Benny pun memastikan meskipun RBC hampir mendekati ambang batas, hal tersebut masih sesuai dengan ketentuan OJK. Dia pun berharap perusahaan asuransi tak khawatir terkait hal tersebut.
“Dengan pembenahan dan masih di atas ketentuan ini bisa menyakinkan perusahaan asuransi bahwa kita bisa mengcover banyak,” katanya.
RBC Indonesia Re mencapai 131 persen pada 2022. Angka tersebut turun apabila dibandingkan dengan periode yang sama pada tahun sebelumnya yakni 146 persen.
Angka tersebut semakin turun pada kuartal pertama tahun ini. RBC perusahaan reasuransi pelat merah tersebut menjadi 121 persen per Maret 2023 atau turun dari 122 persen pada periode yang sama tahun sebelumya.
Di sisi lain, jumlah pendapatan underwriting perusahaan mencapai Rp677 miliar per Maret 2023. Angka tersebut turun 12 persen apabila dibandingkan periode yang sama tahun sebelumnya yakni Rp771 miliar. Sementara itu hasil underwriting mencapai Rp32 miliar pada kuartal I/2023.
Total rugi komprehensif yang dicatatkan perusahaan yakni mencapai Rp12 miliar atau lebih sedikit dibandingkan kerugian pada Maret 2022 yakni Rp52 miliar. Sementara itu, jumlah aset yang dimiliki perusahaan yakni mencapai Rp10, 6 triliun atau naik sedikit dibandingkan tahun sebelumnya yakni Rp10,1 triliun.
Jumlah ekuitas perusahaan mencapai Rp2, 56 triliun atau naik sedikit dibandingkan Maret 2022 yakni Rp2, 55 triliun. Jumlah liabilitas yang ditanggung yakni Rp7, 6 triliun atau naik dibandingkan periode yang sama pada tahun sebelumnya yakni Rp7, 2 triliun.
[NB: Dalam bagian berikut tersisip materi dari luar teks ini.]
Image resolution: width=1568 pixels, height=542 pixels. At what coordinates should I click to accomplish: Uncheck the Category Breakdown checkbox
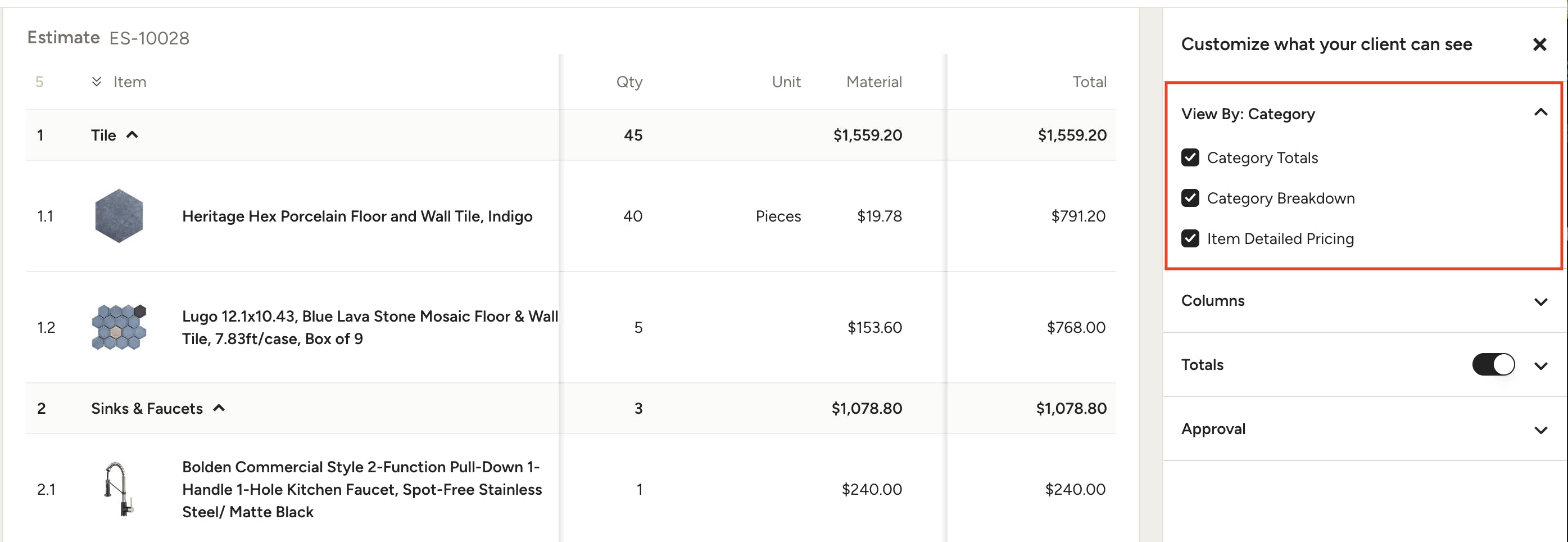click(x=1190, y=198)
Pengamat Asuransi dan Dosen Program MM Fakultas Ekonomika dan Bisnis Universtas Gajah Mada (UGM) Kapler Marpaung sebelumnya sempat mengatakan bahwa RBC perusahaan reasuransi yang turun naik merupakan hal biasa.
“Karena bisnis termasuk bisnis asuransi dan reasuransi itu kan kinerja nya tidak selalu naik atau turun terus, tetapi volatilitynya beragam," kata Kapler kepada Bisnis, Sabtu (15/4/2023).
Kapler mengatakan apabila RBC perusahaan reasuransi naik, itu mencerminkan kinerja keuangannya semakin baik. Hal tersebut dapat dikarenakan adanya tambahan modal atau pertumbuhan premi dan hasil underwriting positif. Selain itu didorong dengan adanya kenaikan hasil investasi.
“Bahasa mudahnya perusahaan mencatatkan pertumbuhan laba. Kalau RBC turun berarti itu sebaliknya, perusahan mengalami kerugian. Semakin besar kerugian semakin besar penurunan tingkat RBCnya," kata dia.
Kapler mengatakan yang dapat dilakukan oleh perusahaan untuk mencegah RBC terus turun antara lain dengan melakukan efisiensi, risk assessment dan seleksi risiko yang baik dalam setiap penutupan (prudent underwriting).
Selain itu, perusahaan juga perlu membuat kebijakan penetapan harga, analisa dan merubah program-program reasuransi dan retro, restrukturisasi aset dan liability, serta penambahan modal dari pemegang saham.
"Restrukturisasi liability bukan memotong kewajiban ya [haircut], tetapi dilihat apakah ada liability yang dicatat terlalu besar, bisa karena double pencatatan atau koreksi beban klaim reasuransi/retronya," jelas Kapler.
Kapler menambahkan apabila tingkat RBC masih di atas ambang batas minimum maka masih dinyatakan perusahaan sehat. Namun menang apabila sudah mendekati batas minimum 120 persen, itu akan membuat perusahaan semakin hati-hati dalam beroperasi.